Background The nuclear receptor PPARγ is an effective pharmacological target for some types of metabolic syndrome, including obesity, diabetes, nonalcoholic fatty liver disease, and cardiovascular disease. However, the current PPARγ-targeting thiazolidinedione drugs have undesirable side effects. Danshensu Bingpian Zhi (DBZ), also known as tanshinol borneol ester derived from Salvia miltiorrhiza , is a synthetic derivative of natural compounds used in traditional Chinese medicine for its anti-inflammatory activity. Methods In vitro , investigations of DBZ using a luciferase reporter assay and molecular docking identified this compound as a novel promising PPARγ agonist. Ten-week-old C57BL/6J mice were fed either a normal chow diet (NCD) or a high-fat diet (HFD). The HFD-fed mice were gavaged daily with either vehicle or DBZ (50 mg/kg or 100 mg/kg) for 10 weeks. The gut microbiota composition was assessed by analyzing the 16S rRNA gene V3 + V4 regions via pyrosequencing. Results DBZ is an efficient natural PPARγ agonist that shows lower PPARγ-responsive luciferase reporter activity than thiazolidinediones, has excellent effects on the metabolic phenotype and exhibits no unwanted adverse effects in a HFD-induced obese mouse model. DBZ protects against HFD-induced body weight gain, insulin resistance, hepatic steatosis and inflammation in mice.
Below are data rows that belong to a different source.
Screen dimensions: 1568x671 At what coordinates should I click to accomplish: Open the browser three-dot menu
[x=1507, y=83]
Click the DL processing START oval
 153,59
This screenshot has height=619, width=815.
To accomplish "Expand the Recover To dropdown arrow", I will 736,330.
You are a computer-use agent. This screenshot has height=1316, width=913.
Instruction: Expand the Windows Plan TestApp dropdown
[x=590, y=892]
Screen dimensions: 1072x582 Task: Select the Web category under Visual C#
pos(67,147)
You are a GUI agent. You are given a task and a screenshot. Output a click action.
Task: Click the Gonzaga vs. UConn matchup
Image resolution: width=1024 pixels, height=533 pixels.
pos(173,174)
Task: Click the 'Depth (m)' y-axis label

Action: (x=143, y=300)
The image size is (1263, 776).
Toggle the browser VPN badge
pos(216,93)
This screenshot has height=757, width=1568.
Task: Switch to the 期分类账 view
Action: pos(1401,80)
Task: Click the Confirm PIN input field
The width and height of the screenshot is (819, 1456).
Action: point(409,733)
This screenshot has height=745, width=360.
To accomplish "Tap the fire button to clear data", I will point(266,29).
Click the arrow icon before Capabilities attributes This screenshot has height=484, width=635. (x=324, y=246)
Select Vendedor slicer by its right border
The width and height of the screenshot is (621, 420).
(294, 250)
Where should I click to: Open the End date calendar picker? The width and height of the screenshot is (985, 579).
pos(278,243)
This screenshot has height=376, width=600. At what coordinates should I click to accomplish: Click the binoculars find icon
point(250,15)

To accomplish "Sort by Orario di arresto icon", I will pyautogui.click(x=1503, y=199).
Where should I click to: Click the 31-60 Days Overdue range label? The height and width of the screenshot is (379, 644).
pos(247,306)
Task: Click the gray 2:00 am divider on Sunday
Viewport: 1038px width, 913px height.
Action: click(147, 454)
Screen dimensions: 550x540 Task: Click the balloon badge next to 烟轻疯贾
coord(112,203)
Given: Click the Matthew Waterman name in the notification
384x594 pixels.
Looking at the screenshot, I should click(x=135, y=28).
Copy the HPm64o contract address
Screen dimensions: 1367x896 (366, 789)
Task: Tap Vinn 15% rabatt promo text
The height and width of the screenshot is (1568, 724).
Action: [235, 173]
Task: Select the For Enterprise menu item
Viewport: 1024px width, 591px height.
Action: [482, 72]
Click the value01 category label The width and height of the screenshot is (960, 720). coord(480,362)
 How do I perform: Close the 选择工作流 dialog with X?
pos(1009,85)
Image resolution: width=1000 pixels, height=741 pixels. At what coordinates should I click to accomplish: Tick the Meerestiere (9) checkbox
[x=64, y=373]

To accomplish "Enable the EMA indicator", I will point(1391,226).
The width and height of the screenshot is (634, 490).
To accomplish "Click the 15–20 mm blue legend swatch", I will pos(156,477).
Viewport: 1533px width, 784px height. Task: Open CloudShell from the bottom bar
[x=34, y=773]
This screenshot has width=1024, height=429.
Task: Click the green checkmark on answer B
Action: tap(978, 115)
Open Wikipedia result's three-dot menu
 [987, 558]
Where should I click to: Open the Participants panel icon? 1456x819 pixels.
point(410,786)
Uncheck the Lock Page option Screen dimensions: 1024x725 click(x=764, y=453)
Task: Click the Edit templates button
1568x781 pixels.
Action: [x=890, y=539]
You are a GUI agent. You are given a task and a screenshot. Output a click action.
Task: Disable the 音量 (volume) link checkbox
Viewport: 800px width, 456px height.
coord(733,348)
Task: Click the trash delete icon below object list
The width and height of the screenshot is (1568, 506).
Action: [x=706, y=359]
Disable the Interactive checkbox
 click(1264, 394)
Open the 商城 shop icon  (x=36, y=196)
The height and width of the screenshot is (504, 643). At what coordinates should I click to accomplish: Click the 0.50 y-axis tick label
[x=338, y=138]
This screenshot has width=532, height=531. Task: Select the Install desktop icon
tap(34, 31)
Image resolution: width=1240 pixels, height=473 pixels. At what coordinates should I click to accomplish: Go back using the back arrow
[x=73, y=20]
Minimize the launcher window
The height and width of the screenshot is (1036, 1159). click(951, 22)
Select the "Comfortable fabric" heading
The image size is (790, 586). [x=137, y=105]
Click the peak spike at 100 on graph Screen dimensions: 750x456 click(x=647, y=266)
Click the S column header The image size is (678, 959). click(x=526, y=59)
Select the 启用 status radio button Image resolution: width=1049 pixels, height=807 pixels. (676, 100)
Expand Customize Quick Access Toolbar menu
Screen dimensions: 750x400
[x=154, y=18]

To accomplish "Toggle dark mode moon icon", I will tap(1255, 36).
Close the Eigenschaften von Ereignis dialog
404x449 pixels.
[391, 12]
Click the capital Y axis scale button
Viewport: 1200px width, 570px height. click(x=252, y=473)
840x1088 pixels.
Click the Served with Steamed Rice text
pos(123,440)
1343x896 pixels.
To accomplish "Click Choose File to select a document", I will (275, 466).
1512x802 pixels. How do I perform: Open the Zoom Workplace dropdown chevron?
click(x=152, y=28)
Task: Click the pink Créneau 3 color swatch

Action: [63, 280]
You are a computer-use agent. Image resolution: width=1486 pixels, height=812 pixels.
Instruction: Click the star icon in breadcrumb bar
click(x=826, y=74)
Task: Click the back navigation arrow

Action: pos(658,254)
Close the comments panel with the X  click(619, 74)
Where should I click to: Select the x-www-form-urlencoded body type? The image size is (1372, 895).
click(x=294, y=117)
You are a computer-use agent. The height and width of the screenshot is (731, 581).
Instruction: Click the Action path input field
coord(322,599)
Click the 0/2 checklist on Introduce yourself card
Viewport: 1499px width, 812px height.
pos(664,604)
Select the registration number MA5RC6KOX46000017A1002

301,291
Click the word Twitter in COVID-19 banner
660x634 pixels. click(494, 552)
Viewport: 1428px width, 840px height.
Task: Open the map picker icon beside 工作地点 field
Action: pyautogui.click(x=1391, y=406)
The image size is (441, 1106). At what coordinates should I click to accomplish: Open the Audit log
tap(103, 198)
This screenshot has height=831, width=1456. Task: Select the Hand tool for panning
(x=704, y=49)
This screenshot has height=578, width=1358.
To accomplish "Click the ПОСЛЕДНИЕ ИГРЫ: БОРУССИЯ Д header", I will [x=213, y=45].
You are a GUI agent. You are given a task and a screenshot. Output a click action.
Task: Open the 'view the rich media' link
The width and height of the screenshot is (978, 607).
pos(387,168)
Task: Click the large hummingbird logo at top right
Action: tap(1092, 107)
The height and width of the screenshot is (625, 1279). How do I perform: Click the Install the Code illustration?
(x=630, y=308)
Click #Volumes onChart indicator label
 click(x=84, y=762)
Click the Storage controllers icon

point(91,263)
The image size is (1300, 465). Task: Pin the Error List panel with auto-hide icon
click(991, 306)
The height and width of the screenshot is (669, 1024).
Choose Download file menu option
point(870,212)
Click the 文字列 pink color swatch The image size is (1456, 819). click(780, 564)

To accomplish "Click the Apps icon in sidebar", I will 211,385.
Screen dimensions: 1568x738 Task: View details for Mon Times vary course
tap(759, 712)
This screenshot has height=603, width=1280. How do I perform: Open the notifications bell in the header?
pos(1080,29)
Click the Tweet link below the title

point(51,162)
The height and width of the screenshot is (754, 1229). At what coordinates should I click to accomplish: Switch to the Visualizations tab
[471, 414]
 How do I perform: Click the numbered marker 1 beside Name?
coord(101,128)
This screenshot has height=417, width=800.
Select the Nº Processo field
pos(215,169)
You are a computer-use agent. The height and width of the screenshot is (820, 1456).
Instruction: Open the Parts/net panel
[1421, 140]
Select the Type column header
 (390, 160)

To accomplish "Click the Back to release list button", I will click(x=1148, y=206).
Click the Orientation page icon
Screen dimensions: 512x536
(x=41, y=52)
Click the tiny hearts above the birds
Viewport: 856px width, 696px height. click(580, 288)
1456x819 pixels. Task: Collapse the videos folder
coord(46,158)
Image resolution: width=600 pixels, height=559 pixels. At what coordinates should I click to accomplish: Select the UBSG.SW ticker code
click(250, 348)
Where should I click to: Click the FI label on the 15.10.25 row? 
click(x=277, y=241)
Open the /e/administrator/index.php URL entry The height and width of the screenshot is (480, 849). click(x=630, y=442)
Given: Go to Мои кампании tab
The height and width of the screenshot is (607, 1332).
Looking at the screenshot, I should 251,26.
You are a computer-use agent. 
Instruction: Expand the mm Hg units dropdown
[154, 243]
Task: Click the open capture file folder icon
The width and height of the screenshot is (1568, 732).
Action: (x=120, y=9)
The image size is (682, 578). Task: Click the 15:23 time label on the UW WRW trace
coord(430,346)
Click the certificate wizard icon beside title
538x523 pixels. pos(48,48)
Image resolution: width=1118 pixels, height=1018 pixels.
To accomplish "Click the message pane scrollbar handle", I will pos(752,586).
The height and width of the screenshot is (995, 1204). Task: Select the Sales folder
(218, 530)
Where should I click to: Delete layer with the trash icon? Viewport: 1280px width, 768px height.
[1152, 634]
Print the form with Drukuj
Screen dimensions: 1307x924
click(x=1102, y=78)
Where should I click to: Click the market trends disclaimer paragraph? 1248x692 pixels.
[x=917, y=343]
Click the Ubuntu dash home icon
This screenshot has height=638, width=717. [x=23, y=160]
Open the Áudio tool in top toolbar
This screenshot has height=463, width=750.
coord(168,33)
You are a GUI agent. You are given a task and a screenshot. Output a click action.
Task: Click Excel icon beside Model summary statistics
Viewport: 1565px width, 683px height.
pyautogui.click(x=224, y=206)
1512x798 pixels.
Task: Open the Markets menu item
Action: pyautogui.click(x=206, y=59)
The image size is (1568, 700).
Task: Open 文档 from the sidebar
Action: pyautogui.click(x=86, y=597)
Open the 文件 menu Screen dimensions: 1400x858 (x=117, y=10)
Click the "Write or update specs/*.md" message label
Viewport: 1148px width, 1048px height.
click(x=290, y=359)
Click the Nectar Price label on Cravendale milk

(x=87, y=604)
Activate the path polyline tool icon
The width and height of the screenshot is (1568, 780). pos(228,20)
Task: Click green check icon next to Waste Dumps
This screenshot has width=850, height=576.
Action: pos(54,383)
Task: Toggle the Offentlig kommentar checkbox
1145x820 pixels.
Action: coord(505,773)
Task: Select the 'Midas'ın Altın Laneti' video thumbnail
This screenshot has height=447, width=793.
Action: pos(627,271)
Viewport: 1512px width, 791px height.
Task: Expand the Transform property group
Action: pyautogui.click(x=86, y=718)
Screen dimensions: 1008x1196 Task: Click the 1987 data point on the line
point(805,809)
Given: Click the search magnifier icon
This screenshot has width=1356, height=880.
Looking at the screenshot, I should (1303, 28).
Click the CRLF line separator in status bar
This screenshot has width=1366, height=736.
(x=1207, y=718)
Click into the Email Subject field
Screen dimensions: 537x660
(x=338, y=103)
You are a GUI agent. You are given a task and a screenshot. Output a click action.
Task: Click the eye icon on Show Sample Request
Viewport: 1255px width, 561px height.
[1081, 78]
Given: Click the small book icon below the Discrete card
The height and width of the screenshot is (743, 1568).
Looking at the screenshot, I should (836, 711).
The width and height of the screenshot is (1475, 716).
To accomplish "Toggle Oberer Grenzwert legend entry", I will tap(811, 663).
DBZ not only stimulates brown adipose tissue (BAT) browning and maintains intestinal barrier integrity but also reverses HFD-induced intestinal microbiota dysbiosis. Conclusions DBZ is a putative PPARγ agonist that prevents HFD-induced obesity-related metabolic syndrome and reverse gut dysbiosis. General significance DBZ may be used as a beneficial probiotic agent to improve HFD-induced obesity-related metabolic syndrome in obese individuals.